Start of DATA PROVIDED

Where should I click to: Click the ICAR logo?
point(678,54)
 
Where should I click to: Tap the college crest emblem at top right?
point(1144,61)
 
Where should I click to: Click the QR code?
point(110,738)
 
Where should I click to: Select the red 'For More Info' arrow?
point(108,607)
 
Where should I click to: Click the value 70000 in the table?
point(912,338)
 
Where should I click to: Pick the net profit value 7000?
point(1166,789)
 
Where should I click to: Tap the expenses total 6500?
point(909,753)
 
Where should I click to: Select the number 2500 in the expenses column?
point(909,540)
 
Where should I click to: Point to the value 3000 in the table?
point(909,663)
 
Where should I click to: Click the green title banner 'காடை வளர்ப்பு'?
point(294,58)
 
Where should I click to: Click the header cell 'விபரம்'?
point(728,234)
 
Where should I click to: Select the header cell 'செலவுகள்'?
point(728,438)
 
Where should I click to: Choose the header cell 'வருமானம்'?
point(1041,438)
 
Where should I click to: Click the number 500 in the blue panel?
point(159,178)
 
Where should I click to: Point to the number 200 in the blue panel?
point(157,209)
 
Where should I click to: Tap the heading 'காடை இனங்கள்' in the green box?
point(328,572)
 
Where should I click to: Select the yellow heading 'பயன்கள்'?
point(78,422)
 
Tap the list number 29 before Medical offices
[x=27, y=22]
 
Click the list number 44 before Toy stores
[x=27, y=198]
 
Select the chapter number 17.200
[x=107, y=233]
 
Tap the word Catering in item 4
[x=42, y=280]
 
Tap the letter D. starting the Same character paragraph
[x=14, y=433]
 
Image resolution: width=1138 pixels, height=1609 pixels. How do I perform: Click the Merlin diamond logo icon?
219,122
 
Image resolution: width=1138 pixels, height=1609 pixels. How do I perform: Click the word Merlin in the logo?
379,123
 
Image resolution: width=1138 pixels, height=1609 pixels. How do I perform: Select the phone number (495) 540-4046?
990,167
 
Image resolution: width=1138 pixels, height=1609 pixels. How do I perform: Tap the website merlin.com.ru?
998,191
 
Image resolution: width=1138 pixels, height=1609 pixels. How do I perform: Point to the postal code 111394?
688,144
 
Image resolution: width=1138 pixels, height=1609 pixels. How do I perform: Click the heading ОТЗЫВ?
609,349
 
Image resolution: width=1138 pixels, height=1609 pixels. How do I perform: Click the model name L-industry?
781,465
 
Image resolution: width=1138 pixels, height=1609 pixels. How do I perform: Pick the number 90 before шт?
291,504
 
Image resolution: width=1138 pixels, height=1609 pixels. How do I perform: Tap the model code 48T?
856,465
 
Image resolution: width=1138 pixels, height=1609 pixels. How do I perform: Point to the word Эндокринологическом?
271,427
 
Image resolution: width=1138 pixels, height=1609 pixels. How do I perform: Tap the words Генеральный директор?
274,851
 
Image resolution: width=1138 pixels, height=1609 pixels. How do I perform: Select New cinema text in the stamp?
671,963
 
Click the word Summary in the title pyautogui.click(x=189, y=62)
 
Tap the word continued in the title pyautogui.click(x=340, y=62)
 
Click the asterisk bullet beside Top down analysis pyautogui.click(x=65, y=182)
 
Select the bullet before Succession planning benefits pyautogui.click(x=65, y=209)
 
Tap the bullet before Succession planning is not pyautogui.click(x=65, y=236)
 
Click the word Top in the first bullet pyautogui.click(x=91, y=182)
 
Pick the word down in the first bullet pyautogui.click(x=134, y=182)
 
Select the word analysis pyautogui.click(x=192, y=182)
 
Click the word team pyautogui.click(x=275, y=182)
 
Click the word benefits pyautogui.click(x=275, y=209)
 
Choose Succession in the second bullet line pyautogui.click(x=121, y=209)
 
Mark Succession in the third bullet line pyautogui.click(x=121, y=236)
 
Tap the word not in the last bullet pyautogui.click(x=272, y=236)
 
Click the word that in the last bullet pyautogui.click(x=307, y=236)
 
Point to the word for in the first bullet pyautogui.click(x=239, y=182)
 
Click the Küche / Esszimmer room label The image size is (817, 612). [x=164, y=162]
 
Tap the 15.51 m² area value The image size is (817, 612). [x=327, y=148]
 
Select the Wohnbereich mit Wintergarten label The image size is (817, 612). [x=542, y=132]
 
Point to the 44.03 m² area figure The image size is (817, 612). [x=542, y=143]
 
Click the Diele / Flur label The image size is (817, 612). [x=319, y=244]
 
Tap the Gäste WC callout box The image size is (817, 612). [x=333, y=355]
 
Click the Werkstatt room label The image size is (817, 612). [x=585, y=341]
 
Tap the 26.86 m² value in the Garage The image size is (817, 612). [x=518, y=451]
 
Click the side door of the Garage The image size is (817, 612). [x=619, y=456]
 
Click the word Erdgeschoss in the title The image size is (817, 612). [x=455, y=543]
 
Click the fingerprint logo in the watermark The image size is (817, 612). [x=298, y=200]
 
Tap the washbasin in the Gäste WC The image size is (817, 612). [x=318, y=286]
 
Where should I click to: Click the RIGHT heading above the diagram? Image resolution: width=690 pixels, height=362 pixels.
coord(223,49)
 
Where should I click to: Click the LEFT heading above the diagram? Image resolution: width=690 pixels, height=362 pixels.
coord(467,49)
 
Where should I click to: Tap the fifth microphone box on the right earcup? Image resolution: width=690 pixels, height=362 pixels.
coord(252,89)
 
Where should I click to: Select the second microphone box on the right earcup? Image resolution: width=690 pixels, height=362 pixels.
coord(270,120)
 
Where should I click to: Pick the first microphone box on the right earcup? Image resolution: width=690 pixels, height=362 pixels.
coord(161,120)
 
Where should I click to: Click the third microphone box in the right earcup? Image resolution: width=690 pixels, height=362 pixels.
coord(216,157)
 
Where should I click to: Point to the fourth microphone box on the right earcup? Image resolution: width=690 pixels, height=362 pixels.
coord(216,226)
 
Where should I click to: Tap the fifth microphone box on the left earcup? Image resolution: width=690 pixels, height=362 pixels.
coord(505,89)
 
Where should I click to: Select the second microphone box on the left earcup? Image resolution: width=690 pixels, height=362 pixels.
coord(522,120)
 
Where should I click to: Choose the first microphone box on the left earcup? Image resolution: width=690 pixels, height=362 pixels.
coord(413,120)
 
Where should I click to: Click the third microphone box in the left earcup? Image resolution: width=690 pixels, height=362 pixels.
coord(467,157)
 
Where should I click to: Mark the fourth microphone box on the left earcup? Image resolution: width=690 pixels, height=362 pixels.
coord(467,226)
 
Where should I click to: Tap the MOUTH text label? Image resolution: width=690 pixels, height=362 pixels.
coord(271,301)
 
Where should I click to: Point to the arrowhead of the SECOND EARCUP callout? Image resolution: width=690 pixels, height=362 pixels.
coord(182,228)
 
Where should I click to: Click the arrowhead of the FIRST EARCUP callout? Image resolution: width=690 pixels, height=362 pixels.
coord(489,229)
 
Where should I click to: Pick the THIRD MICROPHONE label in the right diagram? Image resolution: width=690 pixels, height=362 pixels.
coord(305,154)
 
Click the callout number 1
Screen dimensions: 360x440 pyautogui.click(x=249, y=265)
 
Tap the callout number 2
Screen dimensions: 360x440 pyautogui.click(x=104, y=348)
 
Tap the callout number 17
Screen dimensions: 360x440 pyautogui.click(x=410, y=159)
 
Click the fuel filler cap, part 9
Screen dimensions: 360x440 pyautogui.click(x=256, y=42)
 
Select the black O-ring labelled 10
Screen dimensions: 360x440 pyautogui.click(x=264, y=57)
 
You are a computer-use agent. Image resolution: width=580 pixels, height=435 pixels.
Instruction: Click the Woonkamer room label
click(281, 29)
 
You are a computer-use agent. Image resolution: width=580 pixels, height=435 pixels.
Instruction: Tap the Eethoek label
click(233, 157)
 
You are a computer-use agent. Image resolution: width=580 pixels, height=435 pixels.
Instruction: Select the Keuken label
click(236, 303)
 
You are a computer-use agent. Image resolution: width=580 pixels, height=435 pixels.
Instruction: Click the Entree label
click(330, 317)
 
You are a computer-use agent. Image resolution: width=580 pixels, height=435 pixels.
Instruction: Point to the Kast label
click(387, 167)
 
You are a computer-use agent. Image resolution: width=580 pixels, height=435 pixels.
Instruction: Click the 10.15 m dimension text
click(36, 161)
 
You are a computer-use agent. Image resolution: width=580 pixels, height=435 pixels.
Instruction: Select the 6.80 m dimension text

End of DATA PROVIDED

- _WHAT TO DO_: Output as a Markdown table with the columns "Row" and "Line" the lines starting with the one that contains "Where should I click to: Mark" and going on through the one that contains "click(330, 317)", leaving out blank lines.

- _CORRECT ANSWER_:
| Row | Line |
|---|---|
| 1 | Where should I click to: Mark the fourth microphone box on the left earcup? Image resolution: width=690 pixels, height=362 pixels. |
| 2 | coord(467,226) |
| 3 | Where should I click to: Tap the MOUTH text label? Image resolution: width=690 pixels, height=362 pixels. |
| 4 | coord(271,301) |
| 5 | Where should I click to: Point to the arrowhead of the SECOND EARCUP callout? Image resolution: width=690 pixels, height=362 pixels. |
| 6 | coord(182,228) |
| 7 | Where should I click to: Click the arrowhead of the FIRST EARCUP callout? Image resolution: width=690 pixels, height=362 pixels. |
| 8 | coord(489,229) |
| 9 | Where should I click to: Pick the THIRD MICROPHONE label in the right diagram? Image resolution: width=690 pixels, height=362 pixels. |
| 10 | coord(305,154) |
| 11 | Click the callout number 1 |
| 12 | Screen dimensions: 360x440 pyautogui.click(x=249, y=265) |
| 13 | Tap the callout number 2 |
| 14 | Screen dimensions: 360x440 pyautogui.click(x=104, y=348) |
| 15 | Tap the callout number 17 |
| 16 | Screen dimensions: 360x440 pyautogui.click(x=410, y=159) |
| 17 | Click the fuel filler cap, part 9 |
| 18 | Screen dimensions: 360x440 pyautogui.click(x=256, y=42) |
| 19 | Select the black O-ring labelled 10 |
| 20 | Screen dimensions: 360x440 pyautogui.click(x=264, y=57) |
| 21 | You are a computer-use agent. Image resolution: width=580 pixels, height=435 pixels. |
| 22 | Instruction: Click the Woonkamer room label |
| 23 | click(281, 29) |
| 24 | You are a computer-use agent. Image resolution: width=580 pixels, height=435 pixels. |
| 25 | Instruction: Tap the Eethoek label |
| 26 | click(233, 157) |
| 27 | You are a computer-use agent. Image resolution: width=580 pixels, height=435 pixels. |
| 28 | Instruction: Select the Keuken label |
| 29 | click(236, 303) |
| 30 | You are a computer-use agent. Image resolution: width=580 pixels, height=435 pixels. |
| 31 | Instruction: Click the Entree label |
| 32 | click(330, 317) |